The rescue mission, mind bogglingly opposed by a Cardinal (Christopher Plummer) who might benefit from it, continues with the Priest, a cocky young sheriff/Jeffrey Hunter substitute named Hicks (Cam Gigandet) and a priestess (Maggie Q). Priest and Hicks, a contrast between young and old, are set-up for some buddy-cop chemistry that they don’t take advantage of. And of course, cue the revelations that these characters spill because fight scenes have to be punctuated by repetitive dialogue. Hicks talks about his secret engagement to Lucy. The priestess confesses her lust for Priest in the most unconvincing catharsis of sexual repression – it’s the future, let down your hair already!
It’s also unbelievable that a movie exists that both offends my Catholic and lapsed Catholic sides. The movie piles on a lot of references and themes, attempting to comment on the Catholic Church’s iron grip on people and their sexuality: the Church’s prejudices against Indigenous/New Age spirituality, infighting within the Church and its unexplained hierarchies, race relations – the vampires are exiled into desert ‘reservations,’ dangerous urban xenophobia aimed towards equally dangerous rural areas. The film doesn’t understand the complexities of the binaries in which these polar opposites are placed, and neither does it convince us to take its versions of those institutions seriously.
Priest is converted to 3D with a tolerable layering of spaces. The least problematic background is the ‘wasteland, a desert-colored white to emphasize the lack of nutrition in the soil, the white clothing of the rural women – Lucy and mother – symbolic of virginal and insipid purity. The rest of its visuals are a mess of aesthetics borrowed from previous films. The cities and the vampires’ hives have a boring blue hue so we remember that it’s science fiction. There are also characters dressed as Sith lords, Cowboys, Dickensian urbanites. It feels like an oblivious Halloween dinner party.
My previous sentence actually makes this movie sound fun, which it is admittedly. I knew going in that this wasn’t going to be good, and it met my expectations, and I was fine with that. Laugh at Karl Urban trying to be the poor man’s Timothy Oliphant, shrug off its derivative plot, watch an Asian priest showing off his Asian martial art skills and see him die before you get offended by the racial stereotype. It was one of those few instances when I was in a good mood to watch an otherwise irritating movie turn my brain into liquid mush. Although I am hesitant to recommend it to anyone, it really depends on your sense of humor.
D-
Notes: Rated PG-13 for intense sequences of violence and action, disturbing images and brief strong language, 87 minutes.














6 Comments
This thing is getting ripped apart almost everywhere. I wish Bettany would be more selective of his roles.

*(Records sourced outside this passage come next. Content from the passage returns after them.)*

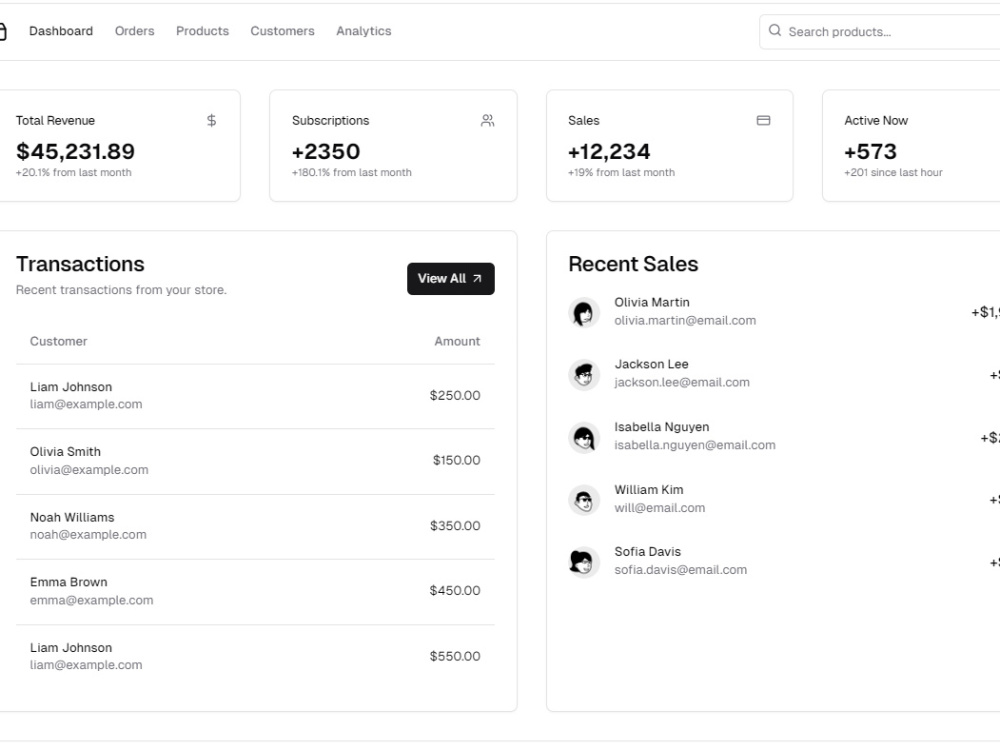Screen dimensions: 1000x750
Task: Click the credit card icon on Sales card
Action: (763, 120)
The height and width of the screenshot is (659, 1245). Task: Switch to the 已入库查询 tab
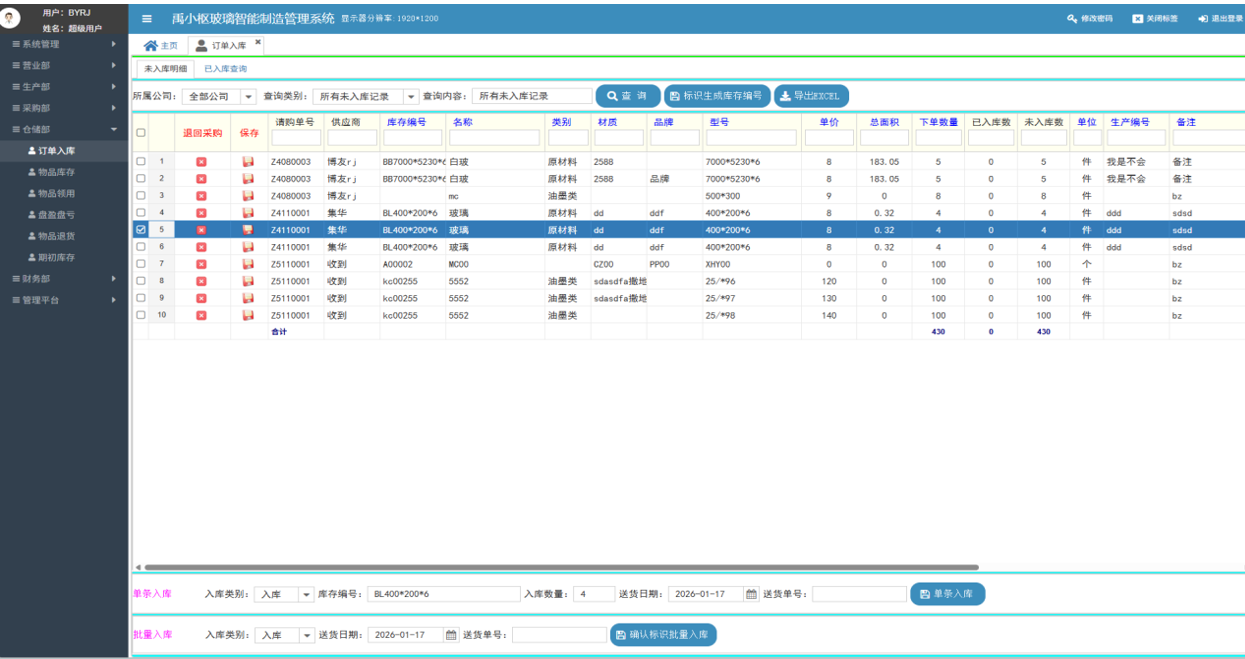[x=225, y=69]
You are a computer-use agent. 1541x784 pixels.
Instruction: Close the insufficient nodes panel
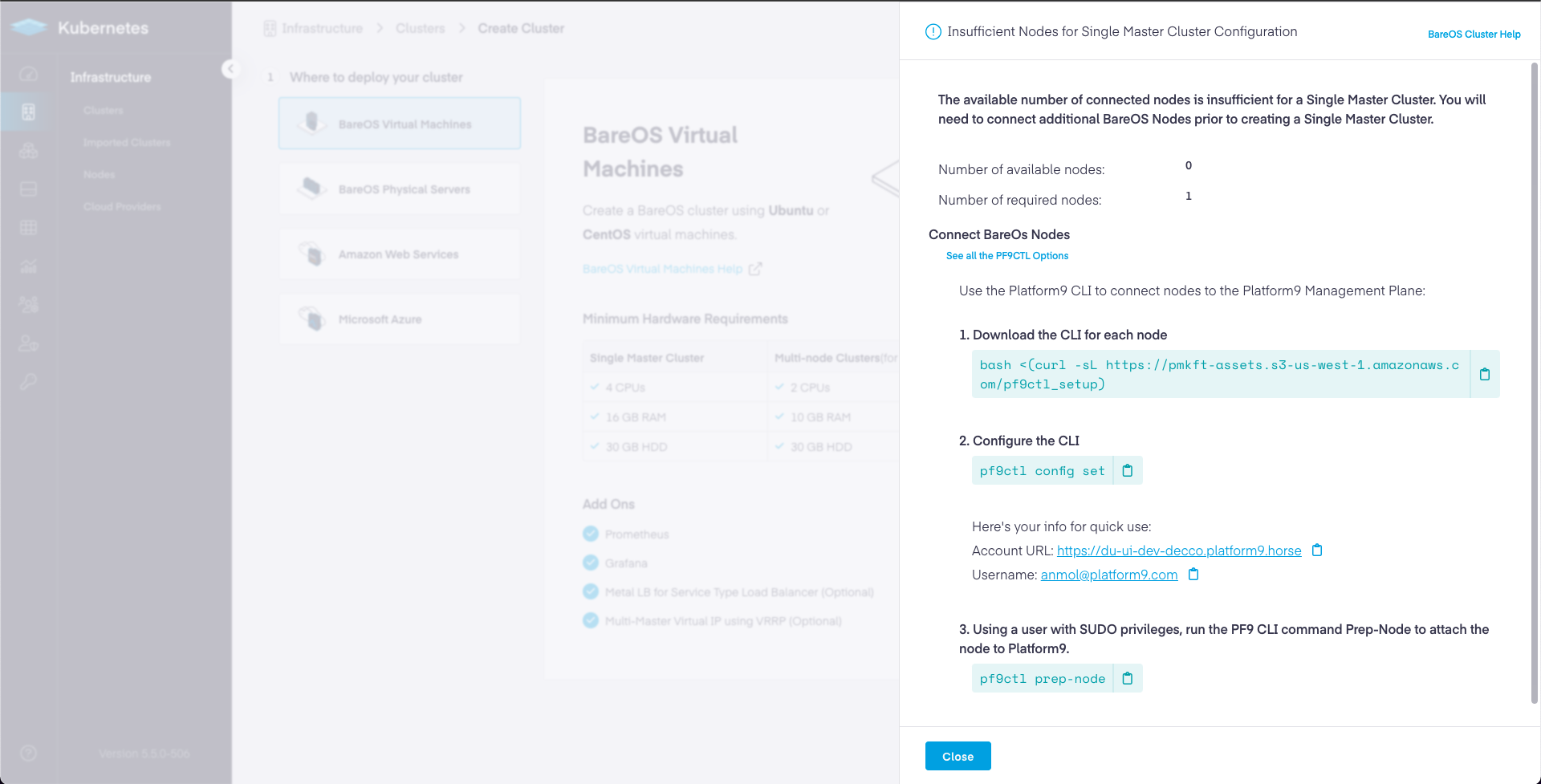tap(958, 756)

According to rotten tomatoes 56% of the audience liked it while only 20% of critics liked it
I’m seeing this turning into another Suckerpunch
Red: Speaking of more selective, I will never tire of the Paul Bettany King’s Speech story.
Dirtywithclass: That is an insult to Sucker Punch. Sucker punch had pathos. It treated life and death as an arbitrary condition. It had potential. We all knew Priest was a piece of crap. Hell, Gerry Butler turned it down because it was crap. It delighted me that a movie was this bad.

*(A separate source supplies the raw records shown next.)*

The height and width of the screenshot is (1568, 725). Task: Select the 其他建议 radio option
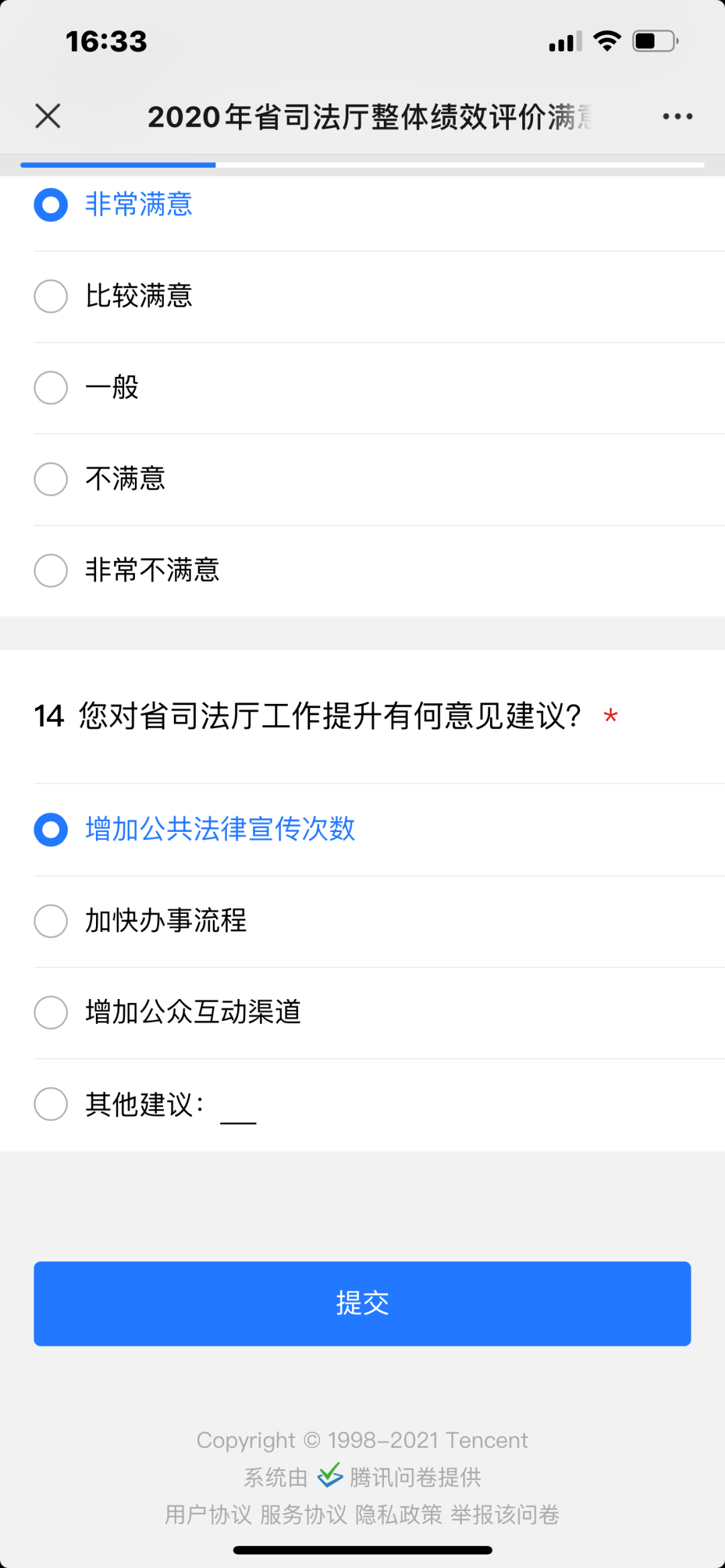51,1104
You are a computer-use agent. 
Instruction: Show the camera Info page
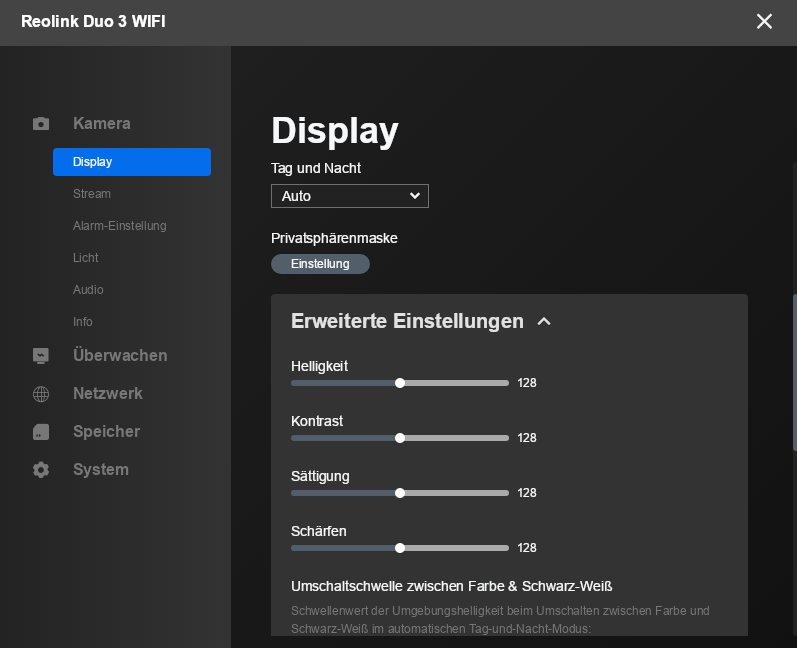tap(83, 322)
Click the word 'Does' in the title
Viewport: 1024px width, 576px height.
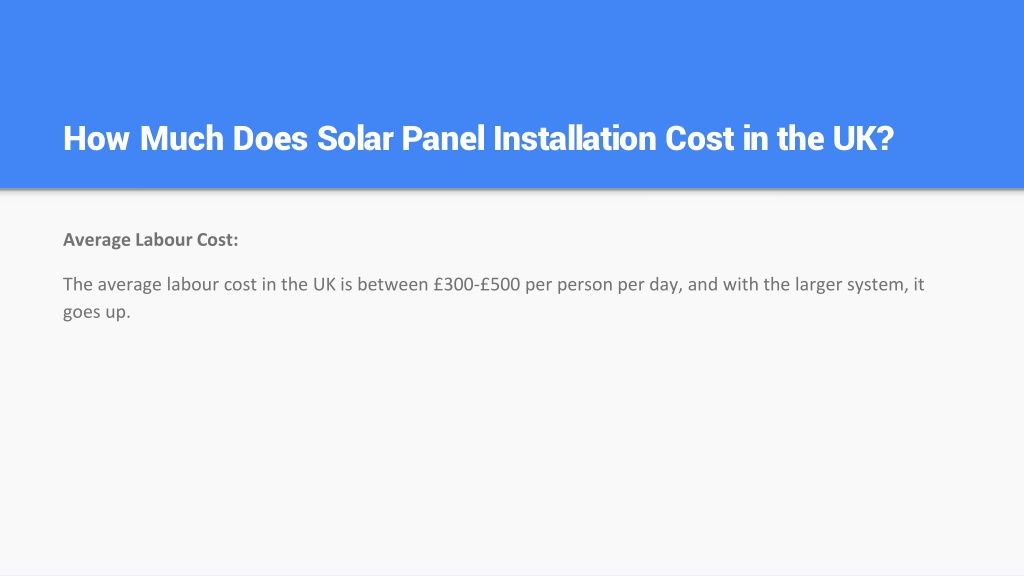tap(270, 138)
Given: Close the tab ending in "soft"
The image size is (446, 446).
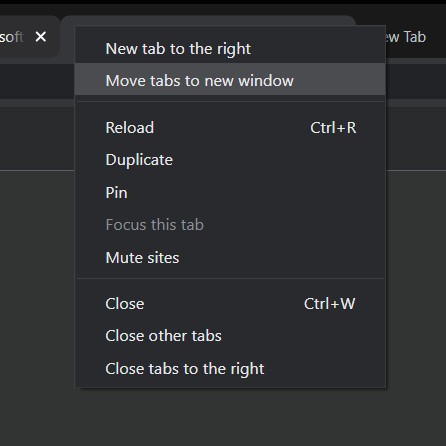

The same part of me that turns around and looks at horrifying car accidents on the highway, and the same part of me that is fascinated by the jumbled mess that was the Nixon administration… is the same part of me that wants to see this movie.

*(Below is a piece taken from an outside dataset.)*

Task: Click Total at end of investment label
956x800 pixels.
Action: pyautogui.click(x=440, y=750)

I feel bad for Bettany, he passed on The King’s Speech role that would’ve revived his career and now something that in theory could’ve been an ug hit, fails : – ( He is really talented and seems like a great, down to earth kind of guy, so I’ve been wishing him well but nah … I don’t think he even has any projects lined up at the mo..
Either this is the only work that is coming Paul’s way or the money way is too good to pass up. I agree he is far too talented to have to resort to these types of roles (on a consistent basis).